Collected data entries
■ ■ ■ ■

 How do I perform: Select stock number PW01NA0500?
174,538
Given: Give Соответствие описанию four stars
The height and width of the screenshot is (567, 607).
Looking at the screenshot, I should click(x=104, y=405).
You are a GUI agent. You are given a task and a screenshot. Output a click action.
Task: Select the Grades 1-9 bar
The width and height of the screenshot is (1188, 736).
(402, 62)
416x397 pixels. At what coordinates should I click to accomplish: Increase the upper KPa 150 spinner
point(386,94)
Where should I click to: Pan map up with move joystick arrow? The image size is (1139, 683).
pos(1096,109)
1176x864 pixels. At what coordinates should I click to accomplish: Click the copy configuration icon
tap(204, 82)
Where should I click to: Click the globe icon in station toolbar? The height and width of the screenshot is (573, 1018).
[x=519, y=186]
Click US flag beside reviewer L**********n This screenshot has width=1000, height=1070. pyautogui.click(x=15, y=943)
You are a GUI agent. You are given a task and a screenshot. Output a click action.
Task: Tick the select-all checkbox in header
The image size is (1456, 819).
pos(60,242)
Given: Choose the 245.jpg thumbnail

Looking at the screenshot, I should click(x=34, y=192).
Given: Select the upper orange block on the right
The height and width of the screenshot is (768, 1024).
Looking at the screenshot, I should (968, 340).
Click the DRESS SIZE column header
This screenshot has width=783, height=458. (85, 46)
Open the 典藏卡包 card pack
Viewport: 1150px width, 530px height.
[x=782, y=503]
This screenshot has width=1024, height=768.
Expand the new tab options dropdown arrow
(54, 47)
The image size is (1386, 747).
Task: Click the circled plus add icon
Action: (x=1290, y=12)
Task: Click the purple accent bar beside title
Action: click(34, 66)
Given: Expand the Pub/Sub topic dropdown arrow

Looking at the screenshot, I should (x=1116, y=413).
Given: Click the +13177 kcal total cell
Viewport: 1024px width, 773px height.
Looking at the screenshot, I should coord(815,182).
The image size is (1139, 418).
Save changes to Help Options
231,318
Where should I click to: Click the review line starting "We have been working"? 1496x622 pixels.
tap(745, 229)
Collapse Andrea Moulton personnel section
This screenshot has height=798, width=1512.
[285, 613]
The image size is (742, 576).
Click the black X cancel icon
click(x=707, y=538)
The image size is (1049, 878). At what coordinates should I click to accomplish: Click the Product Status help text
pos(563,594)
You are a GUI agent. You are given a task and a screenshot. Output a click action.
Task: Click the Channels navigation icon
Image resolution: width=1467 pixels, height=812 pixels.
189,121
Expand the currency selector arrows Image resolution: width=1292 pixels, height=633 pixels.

■ ■ ■ ■

Task directions:
Give the data again in full, exactly.

Exercise solution:
 How do I perform: Select stock number PW01NA0500?
174,538
Given: Give Соответствие описанию four stars
The height and width of the screenshot is (567, 607).
Looking at the screenshot, I should click(x=104, y=405).
You are a GUI agent. You are given a task and a screenshot. Output a click action.
Task: Select the Grades 1-9 bar
The width and height of the screenshot is (1188, 736).
(402, 62)
416x397 pixels. At what coordinates should I click to accomplish: Increase the upper KPa 150 spinner
point(386,94)
Where should I click to: Pan map up with move joystick arrow? The image size is (1139, 683).
pos(1096,109)
1176x864 pixels. At what coordinates should I click to accomplish: Click the copy configuration icon
tap(204, 82)
Where should I click to: Click the globe icon in station toolbar? The height and width of the screenshot is (573, 1018).
[x=519, y=186]
Click US flag beside reviewer L**********n This screenshot has width=1000, height=1070. pyautogui.click(x=15, y=943)
You are a GUI agent. You are given a task and a screenshot. Output a click action.
Task: Tick the select-all checkbox in header
The image size is (1456, 819).
pos(60,242)
Given: Choose the 245.jpg thumbnail

Looking at the screenshot, I should click(x=34, y=192).
Given: Select the upper orange block on the right
The height and width of the screenshot is (768, 1024).
Looking at the screenshot, I should (968, 340).
Click the DRESS SIZE column header
This screenshot has width=783, height=458. (85, 46)
Open the 典藏卡包 card pack
Viewport: 1150px width, 530px height.
[x=782, y=503]
This screenshot has width=1024, height=768.
Expand the new tab options dropdown arrow
(54, 47)
The image size is (1386, 747).
Task: Click the circled plus add icon
Action: (x=1290, y=12)
Task: Click the purple accent bar beside title
Action: click(34, 66)
Given: Expand the Pub/Sub topic dropdown arrow

Looking at the screenshot, I should (x=1116, y=413).
Given: Click the +13177 kcal total cell
Viewport: 1024px width, 773px height.
Looking at the screenshot, I should coord(815,182).
The image size is (1139, 418).
Save changes to Help Options
231,318
Where should I click to: Click the review line starting "We have been working"? 1496x622 pixels.
tap(745, 229)
Collapse Andrea Moulton personnel section
This screenshot has height=798, width=1512.
[285, 613]
The image size is (742, 576).
Click the black X cancel icon
click(x=707, y=538)
The image size is (1049, 878). At what coordinates should I click to accomplish: Click the Product Status help text
pos(563,594)
You are a GUI agent. You are given a task and a screenshot. Output a click action.
Task: Click the Channels navigation icon
Image resolution: width=1467 pixels, height=812 pixels.
189,121
Expand the currency selector arrows Image resolution: width=1292 pixels, height=633 pixels.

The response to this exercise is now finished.